[begin EXCERPTED DATA]

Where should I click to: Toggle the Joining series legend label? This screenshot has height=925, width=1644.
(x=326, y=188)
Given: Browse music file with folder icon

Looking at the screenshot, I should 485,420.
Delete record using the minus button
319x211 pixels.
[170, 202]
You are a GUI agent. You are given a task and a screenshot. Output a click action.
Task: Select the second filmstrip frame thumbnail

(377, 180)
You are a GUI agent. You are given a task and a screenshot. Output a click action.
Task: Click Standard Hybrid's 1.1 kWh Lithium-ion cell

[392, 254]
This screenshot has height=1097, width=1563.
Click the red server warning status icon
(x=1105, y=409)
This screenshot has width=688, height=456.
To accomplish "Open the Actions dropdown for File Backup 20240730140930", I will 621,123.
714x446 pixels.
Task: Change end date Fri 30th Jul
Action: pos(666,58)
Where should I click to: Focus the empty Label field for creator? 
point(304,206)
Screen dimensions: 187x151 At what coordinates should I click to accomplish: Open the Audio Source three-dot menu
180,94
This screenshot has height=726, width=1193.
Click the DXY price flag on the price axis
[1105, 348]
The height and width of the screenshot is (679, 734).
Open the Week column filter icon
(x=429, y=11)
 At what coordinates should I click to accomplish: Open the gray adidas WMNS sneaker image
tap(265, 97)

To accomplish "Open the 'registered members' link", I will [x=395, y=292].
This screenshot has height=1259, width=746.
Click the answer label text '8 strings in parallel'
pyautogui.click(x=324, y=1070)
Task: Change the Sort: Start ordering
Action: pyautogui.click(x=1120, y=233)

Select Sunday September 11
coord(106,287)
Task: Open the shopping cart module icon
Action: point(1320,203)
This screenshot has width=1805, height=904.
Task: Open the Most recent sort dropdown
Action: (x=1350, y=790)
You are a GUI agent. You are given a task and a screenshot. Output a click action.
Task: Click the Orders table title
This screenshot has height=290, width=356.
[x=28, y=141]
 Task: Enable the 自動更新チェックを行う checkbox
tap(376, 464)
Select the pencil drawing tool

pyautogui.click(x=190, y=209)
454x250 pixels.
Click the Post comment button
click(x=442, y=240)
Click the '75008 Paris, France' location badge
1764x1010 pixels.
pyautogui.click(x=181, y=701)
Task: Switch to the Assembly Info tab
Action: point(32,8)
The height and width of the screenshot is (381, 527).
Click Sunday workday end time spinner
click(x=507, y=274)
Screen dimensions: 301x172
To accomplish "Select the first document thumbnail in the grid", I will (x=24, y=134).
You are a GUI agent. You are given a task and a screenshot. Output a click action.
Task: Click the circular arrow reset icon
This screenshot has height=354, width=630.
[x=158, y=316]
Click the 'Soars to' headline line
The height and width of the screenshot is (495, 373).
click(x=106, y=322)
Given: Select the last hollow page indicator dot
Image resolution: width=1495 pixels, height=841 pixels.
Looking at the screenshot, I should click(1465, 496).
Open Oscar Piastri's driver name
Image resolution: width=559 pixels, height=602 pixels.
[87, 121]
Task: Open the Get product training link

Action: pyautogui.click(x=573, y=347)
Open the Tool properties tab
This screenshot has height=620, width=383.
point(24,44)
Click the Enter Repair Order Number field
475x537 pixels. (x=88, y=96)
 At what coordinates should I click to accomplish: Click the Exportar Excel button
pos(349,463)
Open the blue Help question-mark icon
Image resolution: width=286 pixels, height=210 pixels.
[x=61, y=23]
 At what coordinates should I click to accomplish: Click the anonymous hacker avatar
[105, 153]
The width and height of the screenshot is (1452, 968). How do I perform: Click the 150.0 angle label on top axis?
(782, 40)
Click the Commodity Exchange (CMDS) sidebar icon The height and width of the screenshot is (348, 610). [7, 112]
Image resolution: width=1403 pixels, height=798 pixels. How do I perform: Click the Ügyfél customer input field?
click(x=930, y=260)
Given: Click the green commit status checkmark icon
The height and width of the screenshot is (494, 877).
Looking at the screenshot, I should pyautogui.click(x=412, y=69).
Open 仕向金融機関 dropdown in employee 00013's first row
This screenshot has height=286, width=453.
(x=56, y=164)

[end EXCERPTED DATA]

Give these lines as a numbered list, leaving out the blank lines.

1. Where should I click to: Toggle the Joining series legend label? This screenshot has height=925, width=1644.
2. (x=326, y=188)
3. Given: Browse music file with folder icon
4. Looking at the screenshot, I should 485,420.
5. Delete record using the minus button
6. 319x211 pixels.
7. [170, 202]
8. You are a GUI agent. You are given a task and a screenshot. Output a click action.
9. Task: Select the second filmstrip frame thumbnail
10. (377, 180)
11. You are a GUI agent. You are given a task and a screenshot. Output a click action.
12. Task: Click Standard Hybrid's 1.1 kWh Lithium-ion cell
13. [392, 254]
14. This screenshot has height=1097, width=1563.
15. Click the red server warning status icon
16. (x=1105, y=409)
17. This screenshot has width=688, height=456.
18. To accomplish "Open the Actions dropdown for File Backup 20240730140930", I will 621,123.
19. 714x446 pixels.
20. Task: Change end date Fri 30th Jul
21. Action: pos(666,58)
22. Where should I click to: Focus the empty Label field for creator? 
23. point(304,206)
24. Screen dimensions: 187x151 At what coordinates should I click to accomplish: Open the Audio Source three-dot menu
25. 180,94
26. This screenshot has height=726, width=1193.
27. Click the DXY price flag on the price axis
28. [1105, 348]
29. The height and width of the screenshot is (679, 734).
30. Open the Week column filter icon
31. (x=429, y=11)
32.  At what coordinates should I click to accomplish: Open the gray adidas WMNS sneaker image
33. tap(265, 97)
34. To accomplish "Open the 'registered members' link", I will [x=395, y=292].
35. This screenshot has height=1259, width=746.
36. Click the answer label text '8 strings in parallel'
37. pyautogui.click(x=324, y=1070)
38. Task: Change the Sort: Start ordering
39. Action: pyautogui.click(x=1120, y=233)
40. Select Sunday September 11
41. coord(106,287)
42. Task: Open the shopping cart module icon
43. Action: point(1320,203)
44. This screenshot has width=1805, height=904.
45. Task: Open the Most recent sort dropdown
46. Action: (x=1350, y=790)
47. You are a GUI agent. You are given a task and a screenshot. Output a click action.
48. Task: Click the Orders table title
49. This screenshot has height=290, width=356.
50. [x=28, y=141]
51.  Task: Enable the 自動更新チェックを行う checkbox
52. tap(376, 464)
53. Select the pencil drawing tool
54. pyautogui.click(x=190, y=209)
55. 454x250 pixels.
56. Click the Post comment button
57. click(x=442, y=240)
58. Click the '75008 Paris, France' location badge
59. 1764x1010 pixels.
60. pyautogui.click(x=181, y=701)
61. Task: Switch to the Assembly Info tab
62. Action: point(32,8)
63. The height and width of the screenshot is (381, 527).
64. Click Sunday workday end time spinner
65. click(x=507, y=274)
66. Screen dimensions: 301x172
67. To accomplish "Select the first document thumbnail in the grid", I will (x=24, y=134).
68. You are a GUI agent. You are given a task and a screenshot. Output a click action.
69. Task: Click the circular arrow reset icon
70. This screenshot has height=354, width=630.
71. [x=158, y=316]
72. Click the 'Soars to' headline line
73. The height and width of the screenshot is (495, 373).
74. click(x=106, y=322)
75. Given: Select the last hollow page indicator dot
76. Image resolution: width=1495 pixels, height=841 pixels.
77. Looking at the screenshot, I should click(1465, 496).
78. Open Oscar Piastri's driver name
79. Image resolution: width=559 pixels, height=602 pixels.
80. [87, 121]
81. Task: Open the Get product training link
82. Action: pyautogui.click(x=573, y=347)
83. Open the Tool properties tab
84. This screenshot has height=620, width=383.
85. point(24,44)
86. Click the Enter Repair Order Number field
87. 475x537 pixels. (x=88, y=96)
88.  At what coordinates should I click to accomplish: Click the Exportar Excel button
89. pos(349,463)
90. Open the blue Help question-mark icon
91. Image resolution: width=286 pixels, height=210 pixels.
92. [x=61, y=23]
93.  At what coordinates should I click to accomplish: Click the anonymous hacker avatar
94. [105, 153]
95. The width and height of the screenshot is (1452, 968). How do I perform: Click the 150.0 angle label on top axis?
96. (782, 40)
97. Click the Commodity Exchange (CMDS) sidebar icon The height and width of the screenshot is (348, 610). [7, 112]
98. Image resolution: width=1403 pixels, height=798 pixels. How do I perform: Click the Ügyfél customer input field?
99. click(x=930, y=260)
100. Given: Click the green commit status checkmark icon
101. The height and width of the screenshot is (494, 877).
102. Looking at the screenshot, I should pyautogui.click(x=412, y=69).
103. Open 仕向金融機関 dropdown in employee 00013's first row
104. This screenshot has height=286, width=453.
105. (x=56, y=164)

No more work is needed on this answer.